======== Material to process

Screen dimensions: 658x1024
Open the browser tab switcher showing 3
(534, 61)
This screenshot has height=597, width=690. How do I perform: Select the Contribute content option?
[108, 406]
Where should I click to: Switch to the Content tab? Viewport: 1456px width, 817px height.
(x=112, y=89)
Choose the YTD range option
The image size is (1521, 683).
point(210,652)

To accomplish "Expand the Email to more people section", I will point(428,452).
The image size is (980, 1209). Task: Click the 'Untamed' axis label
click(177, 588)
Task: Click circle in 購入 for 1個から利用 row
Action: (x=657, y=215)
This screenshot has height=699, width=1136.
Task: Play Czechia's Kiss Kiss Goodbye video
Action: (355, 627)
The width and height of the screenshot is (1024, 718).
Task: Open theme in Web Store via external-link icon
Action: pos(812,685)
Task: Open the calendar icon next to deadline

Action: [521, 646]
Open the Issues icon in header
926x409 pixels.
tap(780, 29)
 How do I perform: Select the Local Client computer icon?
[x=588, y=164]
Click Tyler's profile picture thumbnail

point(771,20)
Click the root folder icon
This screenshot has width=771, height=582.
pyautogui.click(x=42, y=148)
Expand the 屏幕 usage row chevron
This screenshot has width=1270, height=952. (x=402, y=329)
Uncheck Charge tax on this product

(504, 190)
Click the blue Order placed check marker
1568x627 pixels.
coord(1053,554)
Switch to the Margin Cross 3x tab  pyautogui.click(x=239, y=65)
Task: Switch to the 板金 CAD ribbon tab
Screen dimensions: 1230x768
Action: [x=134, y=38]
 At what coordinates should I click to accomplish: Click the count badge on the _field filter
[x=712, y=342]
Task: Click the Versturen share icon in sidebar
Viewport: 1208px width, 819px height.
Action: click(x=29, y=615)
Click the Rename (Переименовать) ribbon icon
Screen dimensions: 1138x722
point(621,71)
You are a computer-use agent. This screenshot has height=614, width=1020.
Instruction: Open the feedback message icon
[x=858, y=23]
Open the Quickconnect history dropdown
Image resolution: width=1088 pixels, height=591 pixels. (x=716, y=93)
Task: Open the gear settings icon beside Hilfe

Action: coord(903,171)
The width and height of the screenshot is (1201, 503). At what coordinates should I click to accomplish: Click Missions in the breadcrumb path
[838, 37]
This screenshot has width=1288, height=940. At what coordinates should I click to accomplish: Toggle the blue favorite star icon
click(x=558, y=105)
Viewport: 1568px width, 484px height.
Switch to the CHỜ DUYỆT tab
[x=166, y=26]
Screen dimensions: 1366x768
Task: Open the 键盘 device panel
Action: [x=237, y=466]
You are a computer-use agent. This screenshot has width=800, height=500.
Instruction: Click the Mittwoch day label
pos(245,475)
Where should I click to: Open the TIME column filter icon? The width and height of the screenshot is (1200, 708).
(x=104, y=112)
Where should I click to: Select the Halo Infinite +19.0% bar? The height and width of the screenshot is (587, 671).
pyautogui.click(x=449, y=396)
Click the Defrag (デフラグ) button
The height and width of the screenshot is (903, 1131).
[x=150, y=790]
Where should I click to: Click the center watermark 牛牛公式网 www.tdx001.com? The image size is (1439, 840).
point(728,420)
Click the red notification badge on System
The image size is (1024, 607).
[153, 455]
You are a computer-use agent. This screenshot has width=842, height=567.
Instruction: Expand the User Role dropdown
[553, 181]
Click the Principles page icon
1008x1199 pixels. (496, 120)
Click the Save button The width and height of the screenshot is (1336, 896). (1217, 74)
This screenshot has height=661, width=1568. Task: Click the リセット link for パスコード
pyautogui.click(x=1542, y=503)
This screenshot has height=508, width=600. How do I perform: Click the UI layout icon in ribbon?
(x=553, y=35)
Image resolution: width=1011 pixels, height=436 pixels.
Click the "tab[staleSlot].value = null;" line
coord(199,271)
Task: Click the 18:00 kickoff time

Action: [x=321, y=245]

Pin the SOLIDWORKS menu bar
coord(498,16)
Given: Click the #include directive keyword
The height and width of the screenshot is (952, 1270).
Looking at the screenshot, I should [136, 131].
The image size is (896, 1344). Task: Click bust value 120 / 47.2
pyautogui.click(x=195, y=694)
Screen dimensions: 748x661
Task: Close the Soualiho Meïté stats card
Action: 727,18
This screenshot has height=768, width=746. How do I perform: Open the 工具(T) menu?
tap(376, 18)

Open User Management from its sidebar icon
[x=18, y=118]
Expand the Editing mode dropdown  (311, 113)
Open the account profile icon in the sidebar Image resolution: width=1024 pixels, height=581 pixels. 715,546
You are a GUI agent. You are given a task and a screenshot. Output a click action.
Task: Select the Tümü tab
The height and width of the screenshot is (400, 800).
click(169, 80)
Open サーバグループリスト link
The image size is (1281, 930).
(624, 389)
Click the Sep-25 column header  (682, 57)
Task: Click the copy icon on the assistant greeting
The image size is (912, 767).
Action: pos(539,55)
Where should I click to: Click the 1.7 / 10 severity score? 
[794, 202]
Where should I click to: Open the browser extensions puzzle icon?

================

Task description
Filter the entries down to the lines that hold "agent". Copy those lines.

The completed task
You are a computer-use agent. This screenshot has height=614, width=1020.
You are a computer-use agent. This screenshot has width=800, height=500.
You are a computer-use agent. This screenshot has width=842, height=567.
You are a GUI agent. You are given a task and a screenshot. Output a click action.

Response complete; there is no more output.